▸ **EXERCISE**
From the entries below, transcribe exactly the lines between the line holding "You are a computer-use agent. Viewport: 1080px" and the line holding "is (1280, 720).", inclusive; skip all other lines.

EXERCISE MATERIAL Block Start

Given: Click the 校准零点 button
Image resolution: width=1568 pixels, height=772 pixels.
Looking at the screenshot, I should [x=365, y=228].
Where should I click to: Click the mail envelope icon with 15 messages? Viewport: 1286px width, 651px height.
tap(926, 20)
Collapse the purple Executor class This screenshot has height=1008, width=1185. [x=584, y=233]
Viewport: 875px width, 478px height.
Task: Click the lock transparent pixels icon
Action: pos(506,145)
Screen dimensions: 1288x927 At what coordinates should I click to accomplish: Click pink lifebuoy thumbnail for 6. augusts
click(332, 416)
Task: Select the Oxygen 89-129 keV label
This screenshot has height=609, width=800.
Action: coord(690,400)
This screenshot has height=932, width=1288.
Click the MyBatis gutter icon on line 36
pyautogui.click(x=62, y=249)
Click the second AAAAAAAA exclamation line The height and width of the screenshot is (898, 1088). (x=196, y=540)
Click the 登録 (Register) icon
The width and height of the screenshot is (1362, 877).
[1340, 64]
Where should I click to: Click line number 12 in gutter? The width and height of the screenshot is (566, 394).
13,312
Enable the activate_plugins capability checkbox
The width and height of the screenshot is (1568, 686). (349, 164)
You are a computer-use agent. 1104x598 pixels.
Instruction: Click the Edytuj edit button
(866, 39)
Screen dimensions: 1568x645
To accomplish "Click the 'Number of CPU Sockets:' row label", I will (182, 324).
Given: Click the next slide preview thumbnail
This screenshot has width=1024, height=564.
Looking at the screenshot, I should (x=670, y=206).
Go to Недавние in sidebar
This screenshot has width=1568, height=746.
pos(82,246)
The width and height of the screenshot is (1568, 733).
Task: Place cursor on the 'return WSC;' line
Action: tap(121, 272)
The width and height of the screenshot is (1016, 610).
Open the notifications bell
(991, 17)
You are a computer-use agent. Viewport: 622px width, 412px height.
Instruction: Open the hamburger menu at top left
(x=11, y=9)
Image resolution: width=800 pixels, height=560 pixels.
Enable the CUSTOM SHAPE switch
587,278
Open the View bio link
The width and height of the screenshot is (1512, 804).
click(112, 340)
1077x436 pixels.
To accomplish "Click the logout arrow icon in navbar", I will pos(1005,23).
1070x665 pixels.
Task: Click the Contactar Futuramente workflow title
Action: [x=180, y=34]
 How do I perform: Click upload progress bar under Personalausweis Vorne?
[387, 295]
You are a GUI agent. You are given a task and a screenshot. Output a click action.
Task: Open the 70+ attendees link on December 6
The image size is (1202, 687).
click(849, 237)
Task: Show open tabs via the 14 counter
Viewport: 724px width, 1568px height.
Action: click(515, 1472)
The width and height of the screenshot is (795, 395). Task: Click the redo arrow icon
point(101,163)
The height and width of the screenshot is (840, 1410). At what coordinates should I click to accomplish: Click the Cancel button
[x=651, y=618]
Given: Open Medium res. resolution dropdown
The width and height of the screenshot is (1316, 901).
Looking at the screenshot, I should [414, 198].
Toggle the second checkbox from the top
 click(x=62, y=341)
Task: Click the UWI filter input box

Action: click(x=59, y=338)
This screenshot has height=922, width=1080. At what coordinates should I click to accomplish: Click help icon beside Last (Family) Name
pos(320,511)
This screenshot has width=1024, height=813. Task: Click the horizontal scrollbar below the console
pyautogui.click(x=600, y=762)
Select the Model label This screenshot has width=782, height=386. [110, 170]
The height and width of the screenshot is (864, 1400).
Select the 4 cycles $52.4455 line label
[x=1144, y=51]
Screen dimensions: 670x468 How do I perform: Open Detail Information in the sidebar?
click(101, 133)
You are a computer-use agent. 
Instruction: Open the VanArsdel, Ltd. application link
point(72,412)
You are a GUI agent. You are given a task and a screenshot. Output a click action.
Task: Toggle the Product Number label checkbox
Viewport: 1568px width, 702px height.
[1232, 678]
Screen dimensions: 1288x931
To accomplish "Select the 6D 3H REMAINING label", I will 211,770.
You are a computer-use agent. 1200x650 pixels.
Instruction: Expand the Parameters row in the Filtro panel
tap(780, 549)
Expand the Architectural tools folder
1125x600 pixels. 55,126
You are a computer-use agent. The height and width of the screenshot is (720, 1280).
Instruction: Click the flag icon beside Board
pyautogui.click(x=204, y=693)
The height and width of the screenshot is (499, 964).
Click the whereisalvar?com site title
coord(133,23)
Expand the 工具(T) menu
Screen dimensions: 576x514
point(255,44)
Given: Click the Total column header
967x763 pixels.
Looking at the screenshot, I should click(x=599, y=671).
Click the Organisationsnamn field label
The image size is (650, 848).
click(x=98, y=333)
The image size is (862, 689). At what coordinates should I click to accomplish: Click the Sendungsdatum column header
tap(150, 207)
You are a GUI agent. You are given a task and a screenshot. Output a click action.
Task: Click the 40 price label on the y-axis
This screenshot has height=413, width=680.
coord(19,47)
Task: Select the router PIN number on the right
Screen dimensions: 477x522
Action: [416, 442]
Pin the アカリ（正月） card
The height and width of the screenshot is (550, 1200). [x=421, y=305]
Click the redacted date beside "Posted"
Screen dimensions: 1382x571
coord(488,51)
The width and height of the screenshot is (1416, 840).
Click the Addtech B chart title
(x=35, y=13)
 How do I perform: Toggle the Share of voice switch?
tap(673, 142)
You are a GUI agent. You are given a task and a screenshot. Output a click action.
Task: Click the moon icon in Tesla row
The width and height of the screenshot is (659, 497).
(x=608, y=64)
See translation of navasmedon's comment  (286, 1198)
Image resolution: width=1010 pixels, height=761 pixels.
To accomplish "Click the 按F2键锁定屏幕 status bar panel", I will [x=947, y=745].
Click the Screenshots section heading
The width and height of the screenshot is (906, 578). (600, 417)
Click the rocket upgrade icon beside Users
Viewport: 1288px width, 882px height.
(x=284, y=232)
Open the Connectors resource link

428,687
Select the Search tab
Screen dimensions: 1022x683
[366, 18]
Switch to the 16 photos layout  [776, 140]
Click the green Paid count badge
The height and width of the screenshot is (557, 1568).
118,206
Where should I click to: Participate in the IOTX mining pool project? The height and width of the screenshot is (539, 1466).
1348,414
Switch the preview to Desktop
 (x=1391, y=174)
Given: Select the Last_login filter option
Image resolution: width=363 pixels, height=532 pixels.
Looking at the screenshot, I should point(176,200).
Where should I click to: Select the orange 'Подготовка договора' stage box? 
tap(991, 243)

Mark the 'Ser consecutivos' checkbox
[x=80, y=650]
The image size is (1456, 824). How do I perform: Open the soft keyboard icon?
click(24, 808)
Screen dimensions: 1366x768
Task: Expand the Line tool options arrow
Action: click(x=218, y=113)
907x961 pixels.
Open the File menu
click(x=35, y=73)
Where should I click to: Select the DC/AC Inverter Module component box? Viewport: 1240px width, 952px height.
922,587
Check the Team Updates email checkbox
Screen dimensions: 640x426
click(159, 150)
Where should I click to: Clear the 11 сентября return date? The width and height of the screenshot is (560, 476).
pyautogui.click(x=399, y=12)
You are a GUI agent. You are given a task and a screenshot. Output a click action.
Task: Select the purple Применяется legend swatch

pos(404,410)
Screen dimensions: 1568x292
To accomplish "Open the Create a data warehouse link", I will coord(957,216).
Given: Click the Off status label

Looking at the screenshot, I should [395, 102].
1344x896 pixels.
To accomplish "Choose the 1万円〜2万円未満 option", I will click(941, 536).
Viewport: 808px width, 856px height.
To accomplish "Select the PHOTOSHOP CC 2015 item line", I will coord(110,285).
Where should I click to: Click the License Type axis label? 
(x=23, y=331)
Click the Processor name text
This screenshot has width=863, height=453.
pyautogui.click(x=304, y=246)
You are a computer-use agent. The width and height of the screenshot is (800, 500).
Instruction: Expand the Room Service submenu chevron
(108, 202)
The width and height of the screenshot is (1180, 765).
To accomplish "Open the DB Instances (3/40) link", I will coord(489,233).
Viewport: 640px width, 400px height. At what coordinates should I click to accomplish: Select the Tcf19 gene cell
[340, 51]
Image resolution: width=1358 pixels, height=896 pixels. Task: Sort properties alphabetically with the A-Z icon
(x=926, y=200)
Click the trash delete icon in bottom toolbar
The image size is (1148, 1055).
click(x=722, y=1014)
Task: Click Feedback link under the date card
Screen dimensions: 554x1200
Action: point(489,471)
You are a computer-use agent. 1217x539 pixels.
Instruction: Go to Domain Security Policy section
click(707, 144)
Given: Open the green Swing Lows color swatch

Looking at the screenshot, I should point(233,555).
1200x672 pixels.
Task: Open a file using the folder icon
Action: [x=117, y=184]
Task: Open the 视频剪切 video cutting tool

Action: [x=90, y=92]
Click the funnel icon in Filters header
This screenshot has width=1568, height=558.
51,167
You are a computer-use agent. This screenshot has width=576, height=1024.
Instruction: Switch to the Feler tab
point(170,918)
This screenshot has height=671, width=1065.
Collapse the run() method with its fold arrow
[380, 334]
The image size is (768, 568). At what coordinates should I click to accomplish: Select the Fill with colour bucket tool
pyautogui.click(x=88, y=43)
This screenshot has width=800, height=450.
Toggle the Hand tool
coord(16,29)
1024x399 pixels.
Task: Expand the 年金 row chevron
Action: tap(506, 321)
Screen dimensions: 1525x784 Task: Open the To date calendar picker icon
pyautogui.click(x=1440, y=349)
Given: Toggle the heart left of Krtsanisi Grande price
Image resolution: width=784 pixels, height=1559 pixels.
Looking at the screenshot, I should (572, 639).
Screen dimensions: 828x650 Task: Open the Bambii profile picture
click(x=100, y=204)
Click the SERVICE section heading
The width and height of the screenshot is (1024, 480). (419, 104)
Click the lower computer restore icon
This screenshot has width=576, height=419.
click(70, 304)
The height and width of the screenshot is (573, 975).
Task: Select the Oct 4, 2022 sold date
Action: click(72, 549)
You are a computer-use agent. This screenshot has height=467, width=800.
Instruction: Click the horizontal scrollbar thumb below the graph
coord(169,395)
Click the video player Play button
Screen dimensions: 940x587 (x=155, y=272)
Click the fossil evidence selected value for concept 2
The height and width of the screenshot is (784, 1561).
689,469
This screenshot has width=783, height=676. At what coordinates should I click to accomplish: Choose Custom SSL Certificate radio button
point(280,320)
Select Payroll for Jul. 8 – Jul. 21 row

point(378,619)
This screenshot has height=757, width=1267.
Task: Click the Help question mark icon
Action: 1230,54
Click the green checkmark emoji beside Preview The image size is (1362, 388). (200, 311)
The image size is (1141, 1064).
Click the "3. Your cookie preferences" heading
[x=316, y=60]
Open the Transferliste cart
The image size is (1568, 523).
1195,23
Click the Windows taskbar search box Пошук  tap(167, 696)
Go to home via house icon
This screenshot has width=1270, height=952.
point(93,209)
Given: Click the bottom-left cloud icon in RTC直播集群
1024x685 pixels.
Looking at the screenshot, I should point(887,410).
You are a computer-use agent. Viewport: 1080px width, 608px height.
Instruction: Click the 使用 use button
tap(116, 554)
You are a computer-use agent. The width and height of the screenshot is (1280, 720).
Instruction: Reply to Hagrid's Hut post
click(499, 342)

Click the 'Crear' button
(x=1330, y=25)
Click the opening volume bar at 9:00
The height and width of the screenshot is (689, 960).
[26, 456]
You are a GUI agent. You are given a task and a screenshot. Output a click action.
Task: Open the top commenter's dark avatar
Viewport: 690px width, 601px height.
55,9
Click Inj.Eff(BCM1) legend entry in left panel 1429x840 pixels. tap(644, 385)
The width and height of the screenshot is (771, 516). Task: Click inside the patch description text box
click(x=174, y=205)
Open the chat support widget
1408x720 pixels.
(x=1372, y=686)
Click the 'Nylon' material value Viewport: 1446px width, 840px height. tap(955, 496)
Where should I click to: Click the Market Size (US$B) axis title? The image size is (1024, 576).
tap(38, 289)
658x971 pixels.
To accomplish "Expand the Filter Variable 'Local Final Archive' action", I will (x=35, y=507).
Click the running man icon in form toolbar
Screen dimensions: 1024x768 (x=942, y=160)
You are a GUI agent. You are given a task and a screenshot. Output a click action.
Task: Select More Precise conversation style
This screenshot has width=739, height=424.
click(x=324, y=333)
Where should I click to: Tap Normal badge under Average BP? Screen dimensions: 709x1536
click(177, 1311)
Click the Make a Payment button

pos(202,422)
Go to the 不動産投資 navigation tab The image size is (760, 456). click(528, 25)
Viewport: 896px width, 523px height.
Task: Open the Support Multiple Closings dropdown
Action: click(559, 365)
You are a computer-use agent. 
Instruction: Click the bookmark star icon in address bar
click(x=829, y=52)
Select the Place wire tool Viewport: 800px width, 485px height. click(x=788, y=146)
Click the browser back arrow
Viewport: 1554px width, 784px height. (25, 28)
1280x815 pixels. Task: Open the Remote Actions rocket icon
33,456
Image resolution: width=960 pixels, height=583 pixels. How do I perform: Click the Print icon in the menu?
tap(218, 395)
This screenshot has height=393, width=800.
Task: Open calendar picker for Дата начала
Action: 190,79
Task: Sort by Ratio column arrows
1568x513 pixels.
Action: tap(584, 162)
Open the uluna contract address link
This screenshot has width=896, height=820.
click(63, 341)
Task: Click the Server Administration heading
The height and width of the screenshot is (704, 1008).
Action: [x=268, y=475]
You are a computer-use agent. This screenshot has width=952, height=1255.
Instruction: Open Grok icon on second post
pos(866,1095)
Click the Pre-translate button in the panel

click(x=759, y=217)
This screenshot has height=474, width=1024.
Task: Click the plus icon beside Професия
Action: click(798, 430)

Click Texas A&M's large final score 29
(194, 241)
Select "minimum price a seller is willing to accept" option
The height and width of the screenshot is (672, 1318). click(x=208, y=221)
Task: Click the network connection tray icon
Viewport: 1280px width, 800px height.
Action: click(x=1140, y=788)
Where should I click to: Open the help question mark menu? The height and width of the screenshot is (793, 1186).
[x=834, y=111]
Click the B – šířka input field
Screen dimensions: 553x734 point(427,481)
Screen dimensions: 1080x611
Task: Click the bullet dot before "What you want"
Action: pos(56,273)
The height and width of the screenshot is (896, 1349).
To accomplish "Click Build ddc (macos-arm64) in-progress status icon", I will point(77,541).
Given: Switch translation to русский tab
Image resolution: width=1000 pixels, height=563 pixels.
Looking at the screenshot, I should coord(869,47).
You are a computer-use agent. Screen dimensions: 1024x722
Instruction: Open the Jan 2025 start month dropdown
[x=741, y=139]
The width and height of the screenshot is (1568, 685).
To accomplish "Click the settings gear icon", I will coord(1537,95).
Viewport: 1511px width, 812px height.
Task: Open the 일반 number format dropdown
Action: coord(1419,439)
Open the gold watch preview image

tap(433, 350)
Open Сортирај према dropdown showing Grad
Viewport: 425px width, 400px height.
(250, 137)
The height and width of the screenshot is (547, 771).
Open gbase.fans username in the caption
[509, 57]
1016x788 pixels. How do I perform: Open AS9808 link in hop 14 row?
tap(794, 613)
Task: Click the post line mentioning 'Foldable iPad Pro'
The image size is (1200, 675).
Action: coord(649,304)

EXERCISE MATERIAL Block End

▸ **SOLUTION**
You are a computer-use agent. Viewport: 1080px width, 608px height.
Instruction: Click the 使用 use button
tap(116, 554)
You are a computer-use agent. The width and height of the screenshot is (1280, 720).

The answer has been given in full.